根据1.3比对结果，选择奶牛FSH β亚基氨基酸序列为原核表达的目的片段。根据GenBank中奶牛FSH β亚基的mRNA序列，除去编码信号肽的碱基，设计引物进行扩增，预计扩增长度为387 bp。引物序列为 F:5′-GTGAATTCAGCTGCGAGCTGACCAACATCA-3′；R:5′-GTCTCGAGATCTTGGATGTTTTGGTCCTTTA-3′。上、下游引物下划线部分分别为引入的EcoRⅠ和XhoⅠ限制性内切酶位点，引物由上海英俊生物工程有限公司合成。

取2 μL cDNA进行PCR扩增，反应条件为：95 ℃ 3 min；95 ℃ 45 s,60 ℃ 45 s,72 ℃ 1 min,共30个循环；72 ℃延伸10 min。将PCR产物纯化后与pET28a(+)载体分别进行EcoRⅠ/XhoⅠ双酶切后连接，将连接产物转化DH5α感受态细胞。挑选阳性克隆抽提质粒，分别用双酶切及测序法鉴定，将获得的重组质粒命名为pET28a-FSH。
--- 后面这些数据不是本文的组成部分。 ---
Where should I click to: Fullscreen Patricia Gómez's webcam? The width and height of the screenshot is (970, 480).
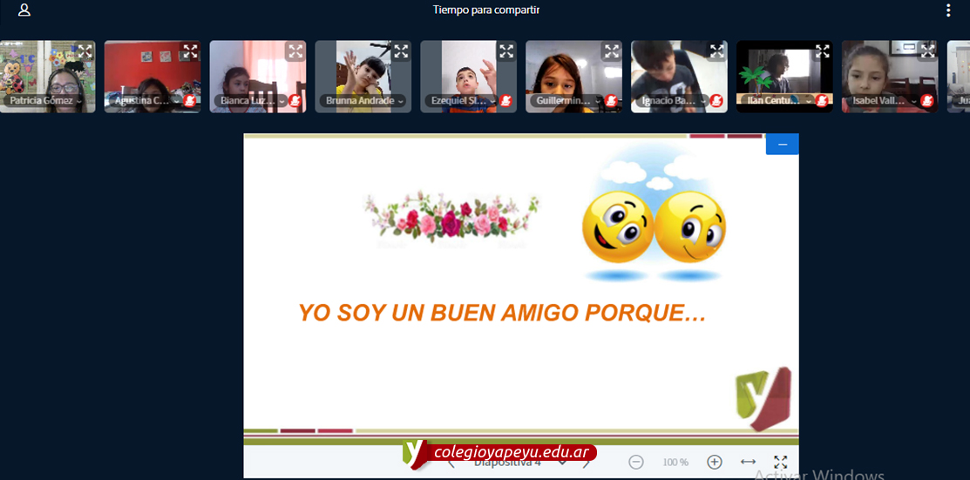point(85,51)
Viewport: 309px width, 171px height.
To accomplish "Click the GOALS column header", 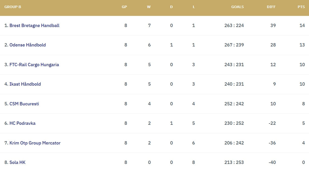I will [x=238, y=7].
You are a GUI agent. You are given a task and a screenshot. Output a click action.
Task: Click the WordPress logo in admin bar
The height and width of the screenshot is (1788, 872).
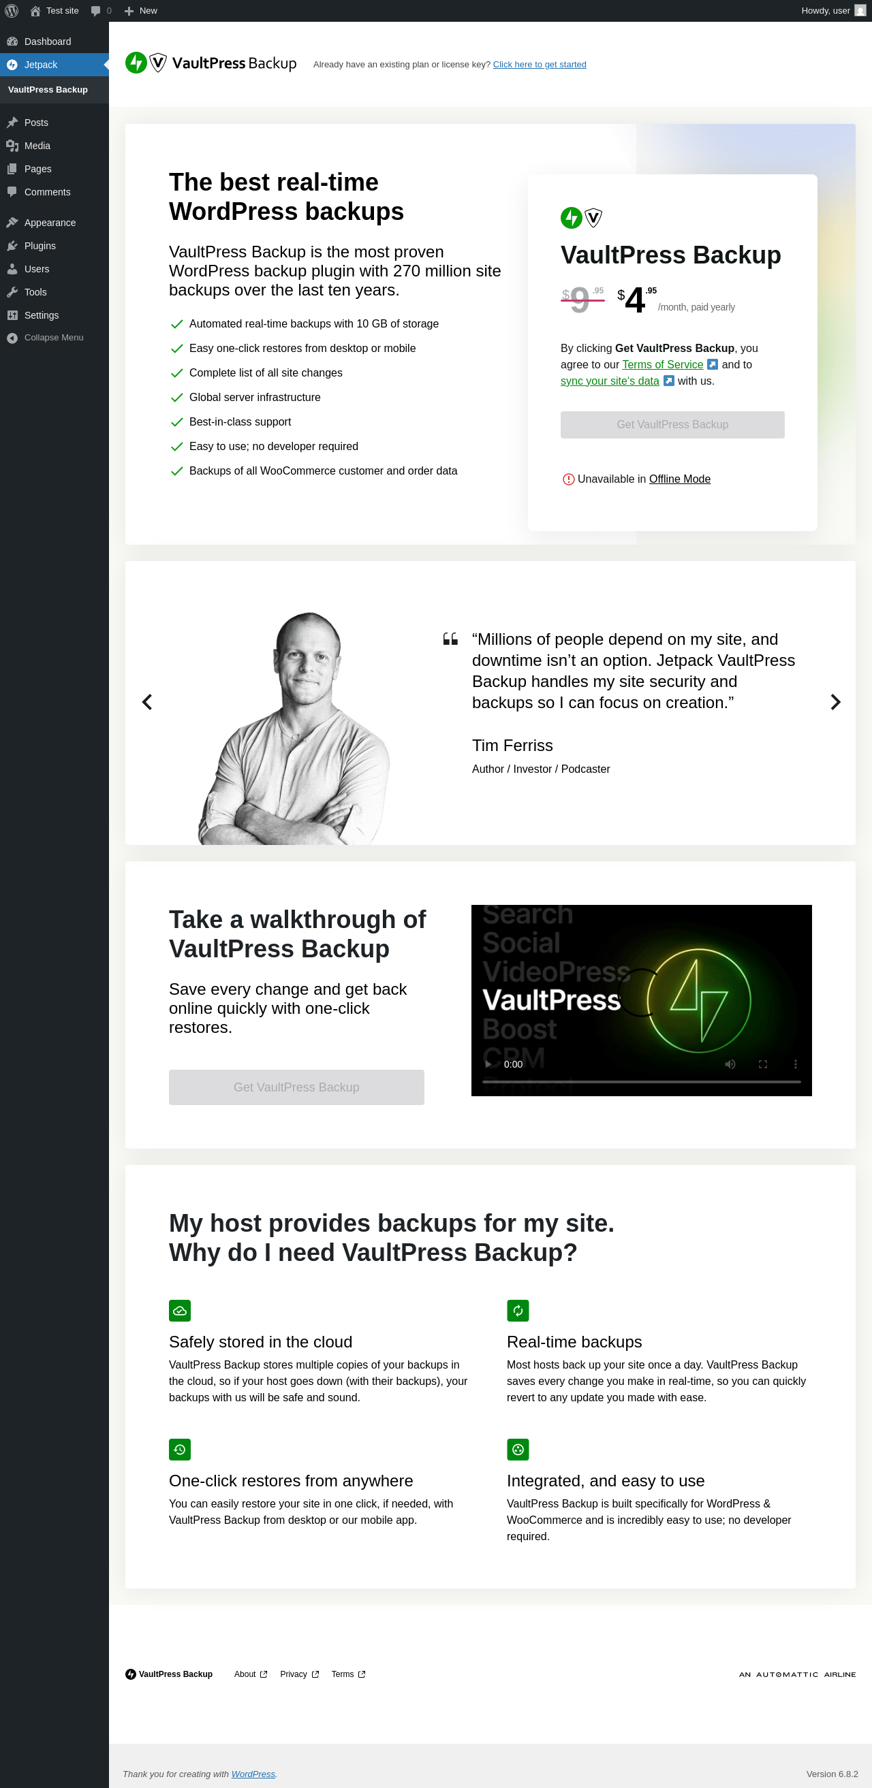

将pET28a-FSH重组质粒转入BL21(DE3)感受态细胞，用0.8 mol/L IPTG进行诱导表达FSH重组蛋白，将收集菌液进行反复冻融、超声裂解，取上清和沉淀进行SDS-PAGE电泳。用His-Bind Resin树脂纯化FSH重组蛋白，BCA蛋白质定量检测试剂盒测定其质量浓度。

1.6FSH单克隆抗体的制备

1.6.1 免疫脾细胞的制备 用生理盐水将纯化的FSH重组蛋白质量浓度配制为1 mg/mL，与弗氏佐剂等体积混匀，背部皮下分点注射法免疫小鼠，剂量0.2 mL/只。首次免疫用弗氏完全佐剂，第2、3次加强免疫用弗氏不完全佐剂，每次免疫间隔2周。于第3次加强免疫后第7天，眼眶静脉丛采血，分离血清，间接ELISA法测定抗体效价。

间接ELISA条件：包被抗原工作质量浓度为10 μg/mL，包被液为pH值9.6、浓度为0.05 mol/L的碳酸盐缓冲液，37 ℃条件下反应2 h；封闭液为1.0%的脱脂奶粉，37 ℃条件下封闭1 h；荧光标记的羊抗小鼠二抗按1︰1 200稀释。

1.6.2 细胞融合及筛选 收集小鼠腹腔细胞，作为饲养层细胞。选择抗体效价高的小鼠，处死后取脾细胞。取处于对数生长期的SP2/0骨髓瘤细胞，与脾细胞融合，融合剂为PEG4000，脾细胞和骨髓瘤细胞的量分别为1×107个和2×106～5×106个。将融合后的细胞悬液加入到铺有饲养细胞的96孔板中，每孔加入0.1 mL进行培养。

每3 d半量换液1次，第12天时吸取少量上清液，用间接ELISA法进行筛选，以10 μg/mL FSH重组蛋白为包被抗原。同时以SP2/0骨髓瘤细胞培养上清液为阴性对照，筛选阳性孔。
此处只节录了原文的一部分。